The production of fuel, detergents and pharmaceutical medications all owe their environmentally friendly production processes to the work of UCR incoming Professor of Chemistry and Nobel prize-winner Richard Schrock. A UCR alumnus himself, Shrock helped pioneer methods of olefin metathesis which allows for a cleaner, more efficient production of a multitude of chemical products.

Returning to his alma mater, Schrock brings with him an impressive legacy of scientific research. “Professor Schrock is an inspirational role model for UCR students and faculty,” wrote Cynthia Larive, professor of chemistry and provost and executive vice chancellor. “In addition to helping to spotlight the excellent research being carried out at UCR, Prof. Schrock brings to campus a wealth of experience and connections that will help our junior faculty advance in their careers.”

Having graduated from UCR, Schrock continued at Harvard, where he graduated with a doctorate in chemistry in 1971. After working for DuPont, a material sciences conglomerate responsible for such inventions as teflon, he joined the faculty at the Massachusetts Institute of Technology in 1975. He became the Frederick G. Keyes Professor of Chemistry in 1989, nine years after becoming a full professor.

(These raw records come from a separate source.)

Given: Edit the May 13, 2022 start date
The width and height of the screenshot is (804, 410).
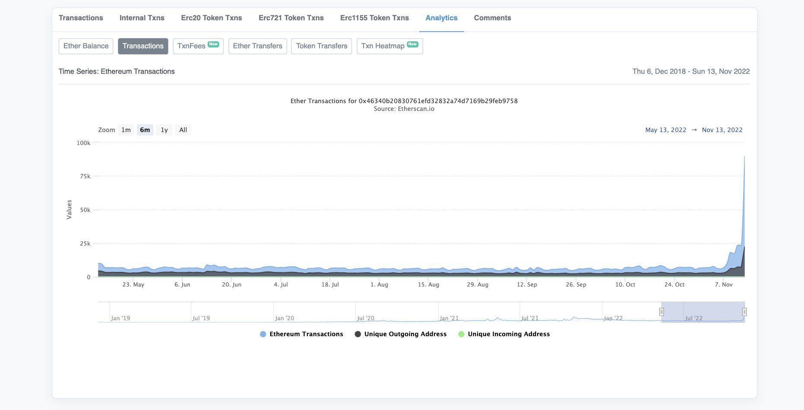Looking at the screenshot, I should pos(665,130).
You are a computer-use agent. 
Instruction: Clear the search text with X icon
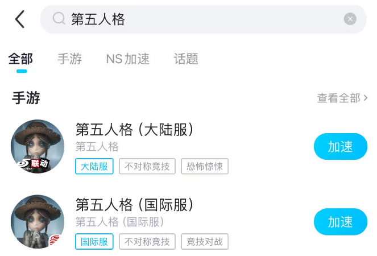[x=350, y=19]
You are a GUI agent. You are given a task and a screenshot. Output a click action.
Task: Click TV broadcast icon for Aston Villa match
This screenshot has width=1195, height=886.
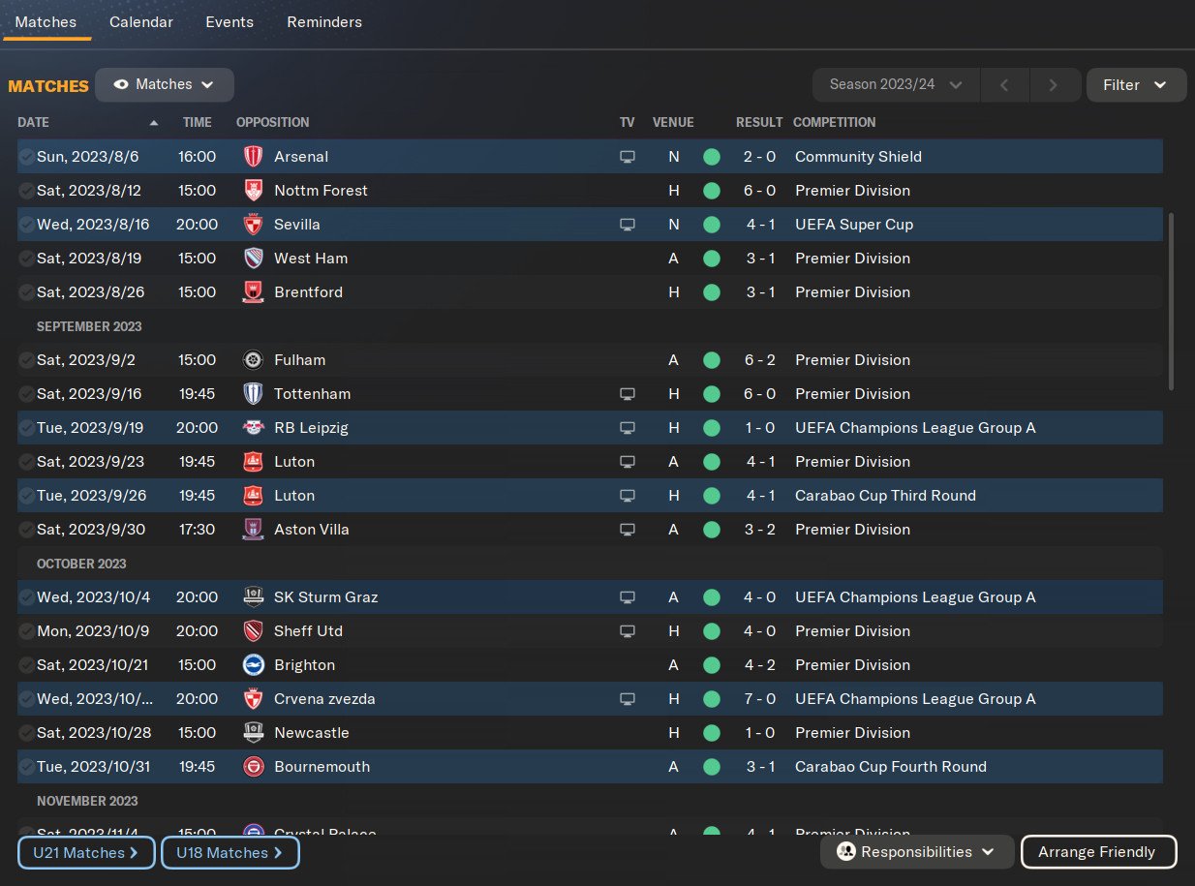tap(628, 530)
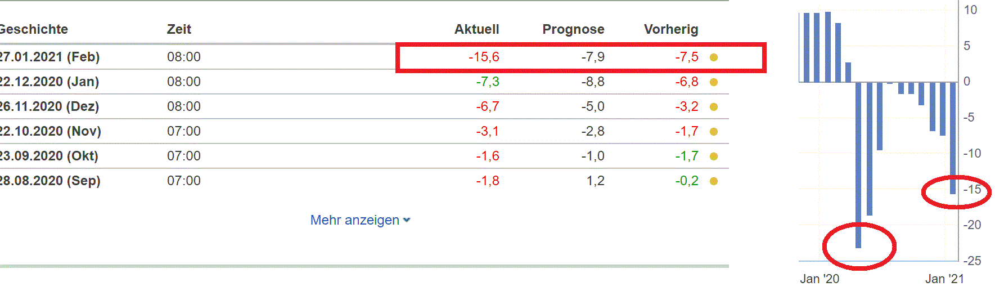
Task: Select the yellow dot in the 26.11.2020 row
Action: click(x=714, y=107)
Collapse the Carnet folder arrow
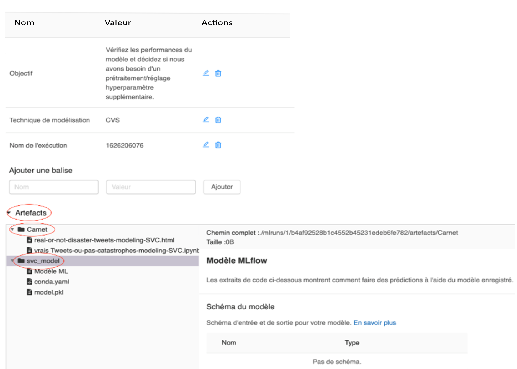Image resolution: width=517 pixels, height=369 pixels. coord(12,229)
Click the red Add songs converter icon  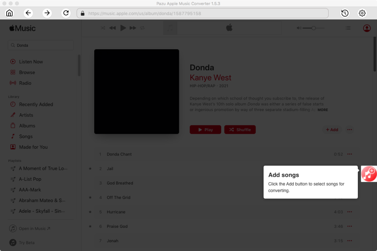click(369, 173)
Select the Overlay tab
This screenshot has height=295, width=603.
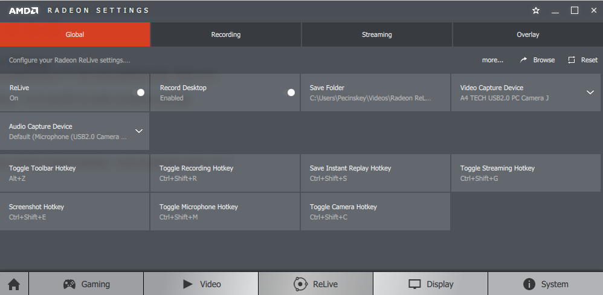pos(527,34)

Schrock, along with Yves Chauvin and Robert Grubbs, won the Nobel Prize for chemistry in 2005 for furthering scientific knowledge of the structures and functions of certain catalysts used in olefin metathesis. His research focuses on organic synthesis, an area of chemistry concerned with creating organic compounds, which are often complex and difficult to synthesize. This work has paved the way for the more environmentally efficient production of many common products.  

Schrock is also a member of several important groups, including the National Academy of Sciences and the American Academy of Arts and Sciences. He has also won many awards, including the ACS Award in Organometallic Chemistry in 1985 and the F. Albert Cotton Award in Synthetic Inorganic Chemistry in 2006. He was also elected as a Foreign Member of the Royal Society in 2008.